Autumn Coat 2013, oil on canvas, 18 x 18 inches
Today is sunny and warm but the forecast for the rest of the week is for cold weather, very cold, with rain and snow predicted. My garden is unruly and overgrown as I hadn’t been able to do much over the summer with my bum hand. I did put in tomato plants but a severe hail storm in June set them back. They recovered and I picked the last of them today along with a bit of basil and a handful of green beans.
Our friend Sally came for lunch last week and I decided to offer a last ode to summer. I made a zucchini soup.
This is a recipe from Deborah Madison in her marvelous Local Flavors cook book. I served the soup cold but it is equally delicious warm. There is a mystery ingredient that makes it irresistible so read on…
First, roast a couple poblanos. I do this over the open flame on my gas range but use whatever method you prefer. Peel and seed them and chop into 1/2 inch squares.
Next, cut a medium sized zucchini, about 12-16 ounces, into 1/2 inch pieces. Thinly slice a medium onion, red or yellow. Chop the stems from a bunch of cilantro into small pieces; chop and set aside the leaves.
Saute the onion, zucchini, cilantro stems, 3 tablespoons chopped parsley, 2 tablespoons chopped mint, in 3 tablespoons safflower oil until onions are tender and zucchini limp, about ten minutes.
Add the poblanos, 2 corn tortillas torn in pieces (the mystery ingredient), 5-6 cups water or chicken stock and a teaspoon of salt. Simmer until the veggies are soft then add the cilantro leaves. Cool then puree in a blender. Season to taste with salt and serve, hot or cold, with a dollop of sour cream or Greek yogurt and a wedge of lime.
With the soup I served a farro and fresh corn salad, combining summer and fall tastes. The salad included roasted poblanos, cilantro and pine nuts. The dressing is one I frequently use with grain salads ─ juice of a lime, a finely chopped clove of garlic, a teaspoon of ground cumin, a big pinch of hot red pepper flakes, salt, olive oil.
The soup and salad were accompanied by a baguette from the St. Vrain Market (highly recommended), an assortment of cheeses and a tomato and basil salad simply dressed with salt and olive oil.
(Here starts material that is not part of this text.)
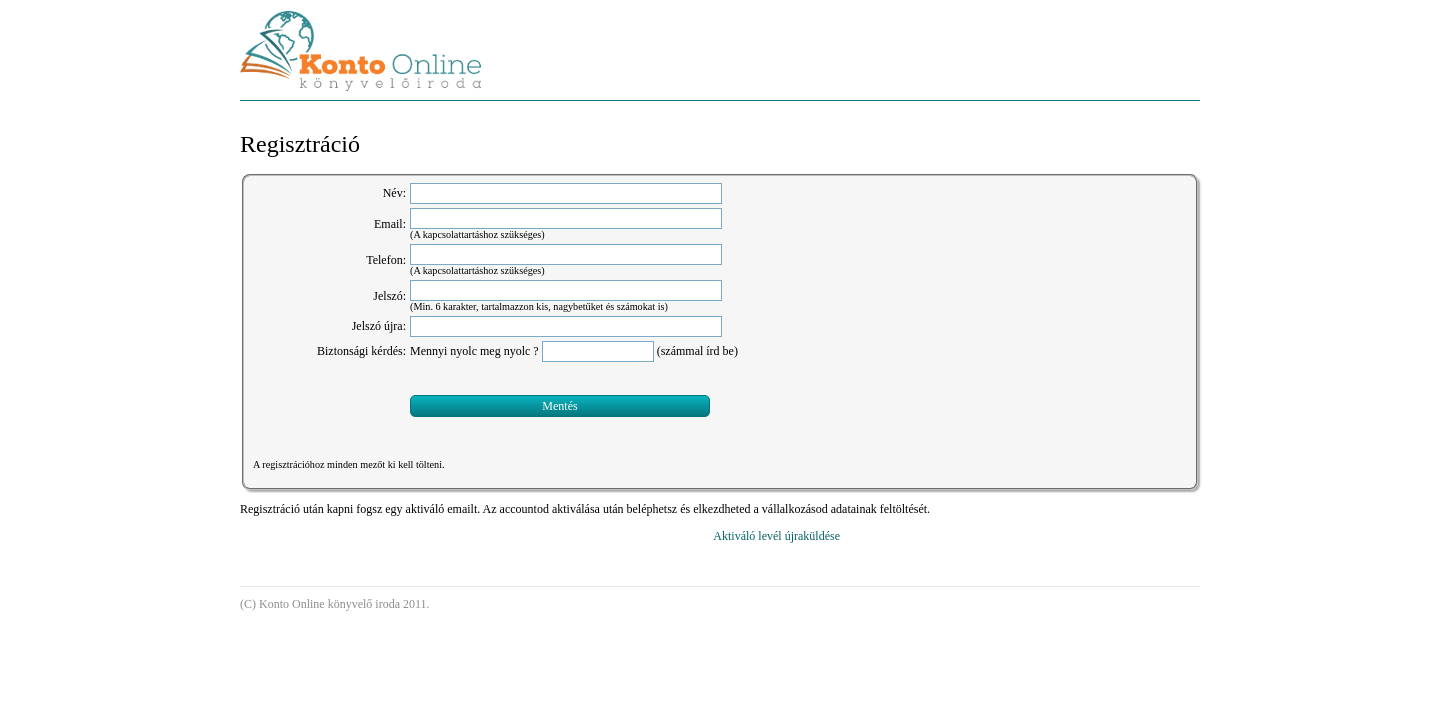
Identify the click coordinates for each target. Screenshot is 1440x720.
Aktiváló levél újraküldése (776, 554)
So autumn is here and my cooking begins its seasonal change. Baking has taken a turn toward recipes I associate with the cold. Lately I’ve made date bars and ginger snaps.
For the date bars, pit and chop about 20 dates, enough to make 2 cups.
Then make a batter with 2 large eggs, 1/2 cup brown sugar, packed, 1/2 cup unbleached flour, 1/2 teaspoon baking powder, 1/2 teaspoon salt. Stir in the dates and 1 cup of broken walnuts. The dough will be stiff and thick. Spread in a buttered 8 inch square pan and bake at 325° for 25-30 minutes until firm and brown. Cool on a rack.
Makes 16-25 depending on how you cut them.
We have changed our bedding to a down comforter and turned on the furnace. Sad to see summer end with the Zweck’s farm stand now closed and my garden dry and about to be frosted. I am ready, maybe, to be inspired by autumn and winter recipes.